What lines of the data below include the word "header"? Report them by copying each.

Segment Start: Material for this exercise

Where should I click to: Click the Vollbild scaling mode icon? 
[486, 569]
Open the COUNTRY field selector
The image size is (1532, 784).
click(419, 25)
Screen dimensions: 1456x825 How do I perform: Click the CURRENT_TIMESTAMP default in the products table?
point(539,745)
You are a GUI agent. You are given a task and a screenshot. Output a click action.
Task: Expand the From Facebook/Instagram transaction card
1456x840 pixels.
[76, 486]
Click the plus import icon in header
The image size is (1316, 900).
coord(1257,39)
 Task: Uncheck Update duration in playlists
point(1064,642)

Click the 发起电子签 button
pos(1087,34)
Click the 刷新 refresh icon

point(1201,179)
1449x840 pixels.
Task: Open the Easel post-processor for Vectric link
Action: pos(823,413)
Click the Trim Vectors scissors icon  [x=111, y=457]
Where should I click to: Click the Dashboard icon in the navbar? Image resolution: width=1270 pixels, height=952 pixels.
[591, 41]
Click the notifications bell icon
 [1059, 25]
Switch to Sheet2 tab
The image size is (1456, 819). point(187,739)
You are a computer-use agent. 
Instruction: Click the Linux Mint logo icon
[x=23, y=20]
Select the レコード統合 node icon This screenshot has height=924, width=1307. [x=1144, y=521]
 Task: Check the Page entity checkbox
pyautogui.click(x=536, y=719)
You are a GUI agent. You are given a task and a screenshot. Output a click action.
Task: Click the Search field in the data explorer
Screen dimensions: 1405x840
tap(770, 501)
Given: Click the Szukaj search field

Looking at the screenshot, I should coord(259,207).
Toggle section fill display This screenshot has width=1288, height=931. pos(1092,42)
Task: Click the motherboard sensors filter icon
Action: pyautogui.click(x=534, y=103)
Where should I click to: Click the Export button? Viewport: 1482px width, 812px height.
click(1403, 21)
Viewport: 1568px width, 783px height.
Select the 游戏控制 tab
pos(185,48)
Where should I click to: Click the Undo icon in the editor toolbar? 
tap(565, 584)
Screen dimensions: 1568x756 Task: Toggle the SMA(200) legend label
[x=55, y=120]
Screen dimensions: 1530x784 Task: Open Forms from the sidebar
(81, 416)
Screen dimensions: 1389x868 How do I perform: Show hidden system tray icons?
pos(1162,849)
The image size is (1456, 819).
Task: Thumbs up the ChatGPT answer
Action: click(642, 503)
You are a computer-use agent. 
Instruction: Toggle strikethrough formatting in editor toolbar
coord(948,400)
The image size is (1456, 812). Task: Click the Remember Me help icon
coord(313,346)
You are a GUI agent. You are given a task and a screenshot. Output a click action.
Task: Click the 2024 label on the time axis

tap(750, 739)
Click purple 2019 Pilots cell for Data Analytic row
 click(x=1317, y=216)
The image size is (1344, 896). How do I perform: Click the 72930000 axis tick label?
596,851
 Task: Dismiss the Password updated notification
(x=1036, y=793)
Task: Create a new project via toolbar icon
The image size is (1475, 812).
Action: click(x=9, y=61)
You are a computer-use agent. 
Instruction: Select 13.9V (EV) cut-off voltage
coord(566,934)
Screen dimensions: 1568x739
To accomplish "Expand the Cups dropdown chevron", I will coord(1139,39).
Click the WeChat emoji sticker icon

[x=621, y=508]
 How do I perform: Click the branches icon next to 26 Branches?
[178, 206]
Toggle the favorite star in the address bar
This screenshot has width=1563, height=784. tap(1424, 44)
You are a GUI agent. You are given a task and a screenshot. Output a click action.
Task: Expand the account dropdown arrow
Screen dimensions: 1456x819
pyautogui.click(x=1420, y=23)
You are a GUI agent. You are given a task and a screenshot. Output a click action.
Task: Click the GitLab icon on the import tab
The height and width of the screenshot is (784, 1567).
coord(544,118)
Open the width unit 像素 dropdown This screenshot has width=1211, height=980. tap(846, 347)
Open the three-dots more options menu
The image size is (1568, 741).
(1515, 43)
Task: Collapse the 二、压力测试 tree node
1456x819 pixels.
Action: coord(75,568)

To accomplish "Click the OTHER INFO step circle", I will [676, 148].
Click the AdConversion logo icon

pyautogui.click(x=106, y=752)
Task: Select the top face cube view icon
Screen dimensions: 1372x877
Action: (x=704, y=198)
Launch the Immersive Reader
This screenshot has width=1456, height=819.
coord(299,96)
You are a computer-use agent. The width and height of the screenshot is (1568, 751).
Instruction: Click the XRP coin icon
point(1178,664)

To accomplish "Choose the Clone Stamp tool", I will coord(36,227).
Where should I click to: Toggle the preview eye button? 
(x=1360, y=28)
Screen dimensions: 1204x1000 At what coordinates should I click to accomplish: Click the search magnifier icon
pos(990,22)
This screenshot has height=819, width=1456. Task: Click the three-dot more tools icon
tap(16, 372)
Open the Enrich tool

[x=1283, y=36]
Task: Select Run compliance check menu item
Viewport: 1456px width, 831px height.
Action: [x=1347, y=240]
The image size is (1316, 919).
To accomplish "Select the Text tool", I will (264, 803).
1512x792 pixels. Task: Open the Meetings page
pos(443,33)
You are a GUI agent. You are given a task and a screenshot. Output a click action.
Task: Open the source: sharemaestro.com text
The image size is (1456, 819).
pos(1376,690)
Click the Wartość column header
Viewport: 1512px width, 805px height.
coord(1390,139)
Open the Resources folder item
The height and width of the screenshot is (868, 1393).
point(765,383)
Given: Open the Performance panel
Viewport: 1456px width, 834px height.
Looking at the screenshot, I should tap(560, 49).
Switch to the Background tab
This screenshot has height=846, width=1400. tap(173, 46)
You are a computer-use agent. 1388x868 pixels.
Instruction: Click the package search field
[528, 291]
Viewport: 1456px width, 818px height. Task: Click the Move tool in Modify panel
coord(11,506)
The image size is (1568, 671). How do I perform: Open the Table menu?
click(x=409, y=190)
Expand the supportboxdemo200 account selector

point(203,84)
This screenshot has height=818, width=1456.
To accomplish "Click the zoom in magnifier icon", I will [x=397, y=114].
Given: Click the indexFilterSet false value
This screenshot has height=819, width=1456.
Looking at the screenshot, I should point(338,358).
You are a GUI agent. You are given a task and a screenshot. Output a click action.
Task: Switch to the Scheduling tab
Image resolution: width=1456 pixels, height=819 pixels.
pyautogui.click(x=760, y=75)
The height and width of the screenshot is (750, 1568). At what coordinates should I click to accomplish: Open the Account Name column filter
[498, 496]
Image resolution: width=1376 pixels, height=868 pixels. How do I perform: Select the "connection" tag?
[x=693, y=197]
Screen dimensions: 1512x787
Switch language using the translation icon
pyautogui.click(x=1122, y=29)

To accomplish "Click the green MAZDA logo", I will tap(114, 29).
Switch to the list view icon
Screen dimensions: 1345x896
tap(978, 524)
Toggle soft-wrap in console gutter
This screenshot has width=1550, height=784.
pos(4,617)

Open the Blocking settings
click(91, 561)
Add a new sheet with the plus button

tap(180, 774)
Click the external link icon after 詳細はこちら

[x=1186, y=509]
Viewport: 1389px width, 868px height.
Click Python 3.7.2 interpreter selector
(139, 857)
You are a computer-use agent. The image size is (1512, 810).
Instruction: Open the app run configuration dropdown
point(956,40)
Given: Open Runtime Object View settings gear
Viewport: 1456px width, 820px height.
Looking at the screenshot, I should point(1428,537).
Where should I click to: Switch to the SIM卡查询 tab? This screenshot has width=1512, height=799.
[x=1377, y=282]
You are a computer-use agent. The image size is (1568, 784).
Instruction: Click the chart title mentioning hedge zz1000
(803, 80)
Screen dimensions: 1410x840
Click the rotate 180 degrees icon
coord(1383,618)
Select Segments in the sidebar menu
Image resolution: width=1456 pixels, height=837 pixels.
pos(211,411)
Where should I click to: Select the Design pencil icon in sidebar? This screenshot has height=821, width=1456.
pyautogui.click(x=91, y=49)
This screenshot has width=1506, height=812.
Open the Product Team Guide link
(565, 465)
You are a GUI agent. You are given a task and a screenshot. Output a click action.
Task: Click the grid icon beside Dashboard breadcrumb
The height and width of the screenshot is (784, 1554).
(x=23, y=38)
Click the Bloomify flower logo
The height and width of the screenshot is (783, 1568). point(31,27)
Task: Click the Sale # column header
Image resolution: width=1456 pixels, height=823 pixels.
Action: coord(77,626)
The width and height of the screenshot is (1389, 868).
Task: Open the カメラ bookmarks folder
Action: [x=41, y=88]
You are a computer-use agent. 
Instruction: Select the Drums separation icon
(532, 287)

Segment End: Material for this exercise

Response to this task:
Click the plus import icon in header
Click the Wartość column header
Task: Click the Sale # column header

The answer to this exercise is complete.